INPUT START

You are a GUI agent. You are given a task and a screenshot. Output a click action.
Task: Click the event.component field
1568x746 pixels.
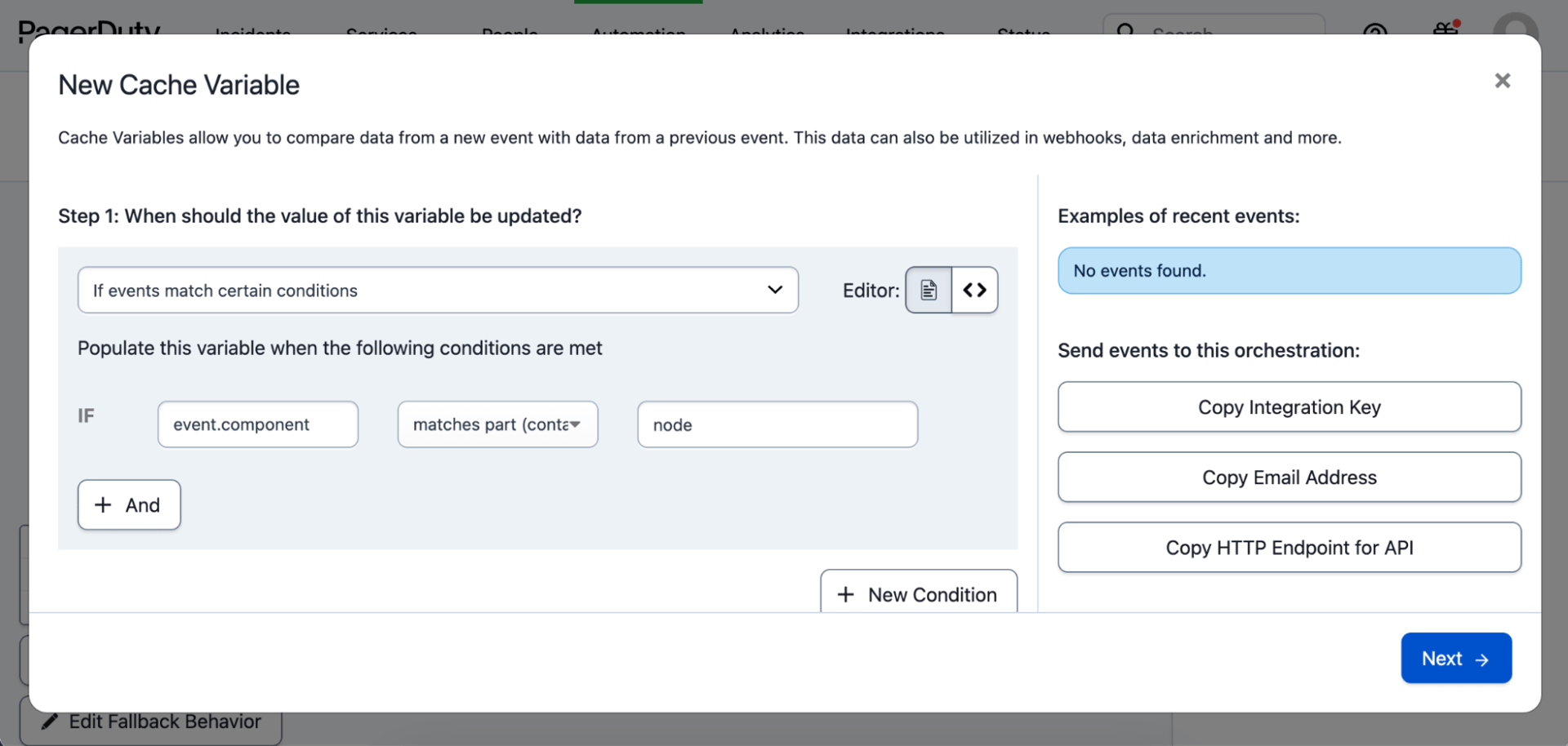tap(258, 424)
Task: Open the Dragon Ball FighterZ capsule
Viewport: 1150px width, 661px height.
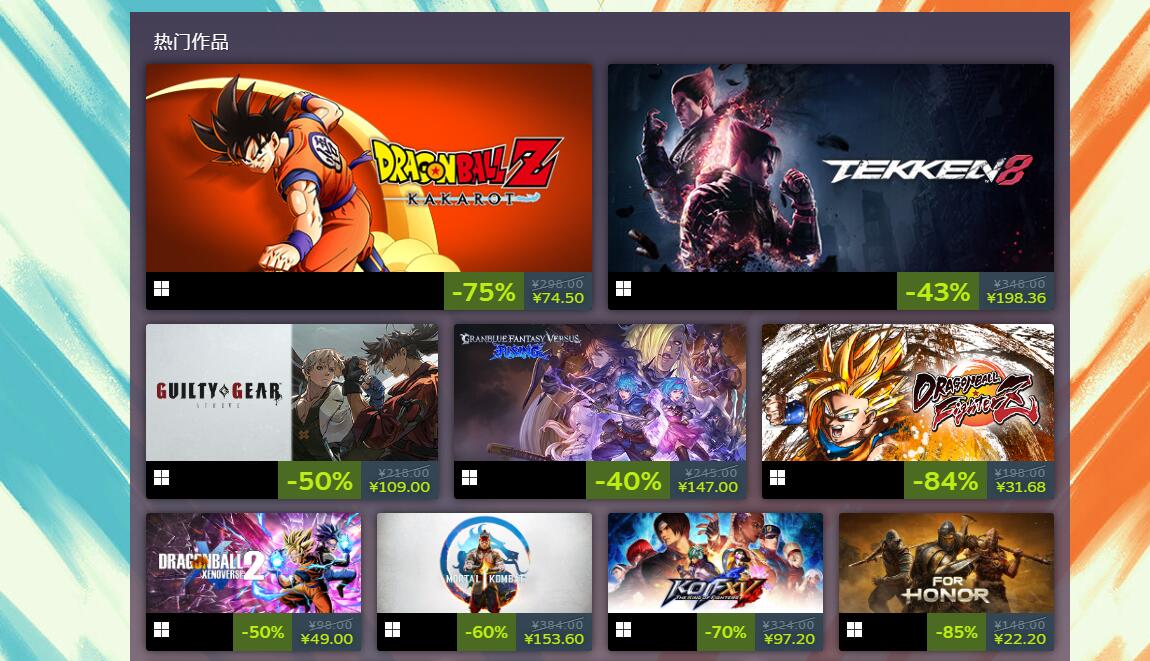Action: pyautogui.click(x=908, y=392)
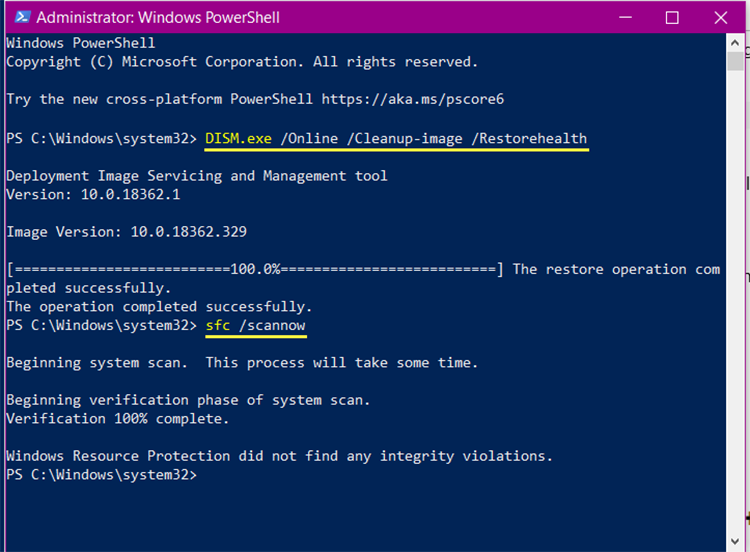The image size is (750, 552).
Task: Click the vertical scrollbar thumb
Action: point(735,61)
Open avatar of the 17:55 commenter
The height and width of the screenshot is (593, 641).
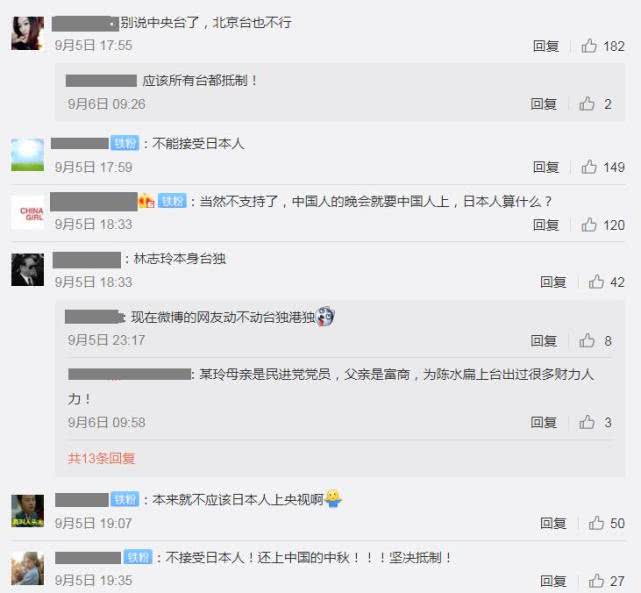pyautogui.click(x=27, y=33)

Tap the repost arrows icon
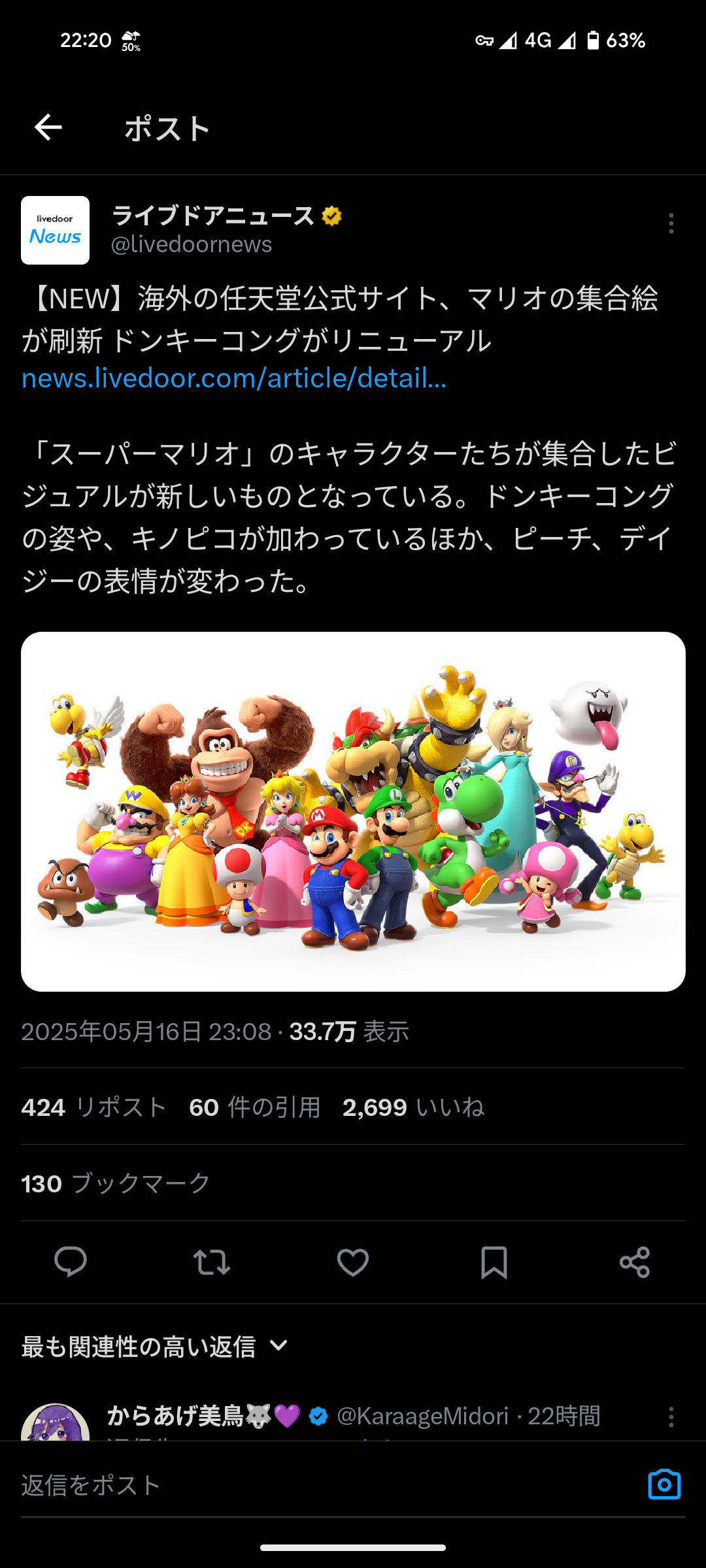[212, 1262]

INPUT END

_WHAT NEEDS TO BE DONE_.
All lines in the data that contain the word "Open" should be copied.

_EXPECTED ANSWER_.
Task: Open the Dragon Ball FighterZ capsule
Open avatar of the 17:55 commenter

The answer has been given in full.